> [Problem description]:
Return the data below exactly, stopping after the line with "[Advertisement] (636, 190)".

START Dataset records

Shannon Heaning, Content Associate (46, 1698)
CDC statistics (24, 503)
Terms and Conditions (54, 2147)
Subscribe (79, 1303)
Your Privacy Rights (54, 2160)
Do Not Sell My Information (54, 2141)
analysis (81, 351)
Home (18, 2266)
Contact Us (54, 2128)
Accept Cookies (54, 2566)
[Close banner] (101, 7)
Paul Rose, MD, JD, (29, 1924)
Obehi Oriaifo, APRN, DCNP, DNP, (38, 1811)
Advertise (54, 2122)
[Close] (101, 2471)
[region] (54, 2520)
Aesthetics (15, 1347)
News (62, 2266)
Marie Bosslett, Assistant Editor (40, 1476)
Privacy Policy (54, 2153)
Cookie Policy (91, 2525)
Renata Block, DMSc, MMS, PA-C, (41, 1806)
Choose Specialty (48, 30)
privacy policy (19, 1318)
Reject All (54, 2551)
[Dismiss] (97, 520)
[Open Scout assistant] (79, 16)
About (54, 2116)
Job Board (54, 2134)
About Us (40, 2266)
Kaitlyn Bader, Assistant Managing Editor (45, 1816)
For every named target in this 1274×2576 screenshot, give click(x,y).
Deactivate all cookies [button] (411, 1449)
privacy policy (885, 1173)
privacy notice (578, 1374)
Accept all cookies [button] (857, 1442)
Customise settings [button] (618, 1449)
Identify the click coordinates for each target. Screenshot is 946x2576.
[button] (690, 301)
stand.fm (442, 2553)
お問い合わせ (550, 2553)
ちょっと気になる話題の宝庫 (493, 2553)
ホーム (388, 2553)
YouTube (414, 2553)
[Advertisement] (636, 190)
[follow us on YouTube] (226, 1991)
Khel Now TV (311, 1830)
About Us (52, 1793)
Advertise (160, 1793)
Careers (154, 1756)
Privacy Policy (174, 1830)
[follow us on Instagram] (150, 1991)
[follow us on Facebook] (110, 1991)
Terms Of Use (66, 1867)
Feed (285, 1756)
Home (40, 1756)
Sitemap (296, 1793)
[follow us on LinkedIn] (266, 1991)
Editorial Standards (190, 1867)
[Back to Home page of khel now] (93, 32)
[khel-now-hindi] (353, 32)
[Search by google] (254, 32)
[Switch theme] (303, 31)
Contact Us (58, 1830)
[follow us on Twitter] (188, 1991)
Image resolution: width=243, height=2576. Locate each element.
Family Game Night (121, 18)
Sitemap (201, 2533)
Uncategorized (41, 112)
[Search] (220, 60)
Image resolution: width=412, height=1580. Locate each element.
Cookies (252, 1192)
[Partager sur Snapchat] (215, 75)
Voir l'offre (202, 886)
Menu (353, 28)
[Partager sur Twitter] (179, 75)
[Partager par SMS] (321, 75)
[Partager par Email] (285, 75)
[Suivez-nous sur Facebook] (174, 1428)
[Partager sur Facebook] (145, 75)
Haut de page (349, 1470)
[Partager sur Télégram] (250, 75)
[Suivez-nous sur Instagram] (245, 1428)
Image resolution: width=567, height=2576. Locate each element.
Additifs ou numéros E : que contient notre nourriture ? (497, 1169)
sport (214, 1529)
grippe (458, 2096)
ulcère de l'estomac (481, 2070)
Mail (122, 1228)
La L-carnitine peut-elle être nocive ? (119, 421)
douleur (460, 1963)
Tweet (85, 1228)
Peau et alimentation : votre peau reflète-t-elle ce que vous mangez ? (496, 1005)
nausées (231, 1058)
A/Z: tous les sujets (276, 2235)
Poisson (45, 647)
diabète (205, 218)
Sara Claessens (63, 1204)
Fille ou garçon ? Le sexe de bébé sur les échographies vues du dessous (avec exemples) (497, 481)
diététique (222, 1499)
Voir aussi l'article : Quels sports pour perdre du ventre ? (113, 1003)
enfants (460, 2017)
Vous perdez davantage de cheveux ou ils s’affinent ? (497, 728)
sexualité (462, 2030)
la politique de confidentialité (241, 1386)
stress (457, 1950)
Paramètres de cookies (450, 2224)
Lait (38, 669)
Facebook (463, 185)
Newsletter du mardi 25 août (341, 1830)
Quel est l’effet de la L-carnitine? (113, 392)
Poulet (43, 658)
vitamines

END Dataset records

> [Task output]:
Shannon Heaning, Content Associate (46, 1698)
CDC statistics (24, 503)
Terms and Conditions (54, 2147)
Subscribe (79, 1303)
Your Privacy Rights (54, 2160)
Do Not Sell My Information (54, 2141)
analysis (81, 351)
Home (18, 2266)
Contact Us (54, 2128)
Accept Cookies (54, 2566)
[Close banner] (101, 7)
Paul Rose, MD, JD, (29, 1924)
Obehi Oriaifo, APRN, DCNP, DNP, (38, 1811)
Advertise (54, 2122)
[Close] (101, 2471)
[region] (54, 2520)
Aesthetics (15, 1347)
News (62, 2266)
Marie Bosslett, Assistant Editor (40, 1476)
Privacy Policy (54, 2153)
Cookie Policy (91, 2525)
Renata Block, DMSc, MMS, PA-C, (41, 1806)
Choose Specialty (48, 30)
privacy policy (19, 1318)
Reject All (54, 2551)
[Dismiss] (97, 520)
[Open Scout assistant] (79, 16)
About (54, 2116)
Job Board (54, 2134)
About Us (40, 2266)
Kaitlyn Bader, Assistant Managing Editor (45, 1816)
For every named target in this 1274×2576 screenshot, give click(x,y).
Deactivate all cookies [button] (411, 1449)
privacy policy (885, 1173)
privacy notice (578, 1374)
Accept all cookies [button] (857, 1442)
Customise settings [button] (618, 1449)
Identify the click coordinates for each target. Screenshot is 946x2576.
[button] (690, 301)
stand.fm (442, 2553)
お問い合わせ (550, 2553)
ちょっと気になる話題の宝庫 (493, 2553)
ホーム (388, 2553)
YouTube (414, 2553)
[Advertisement] (636, 190)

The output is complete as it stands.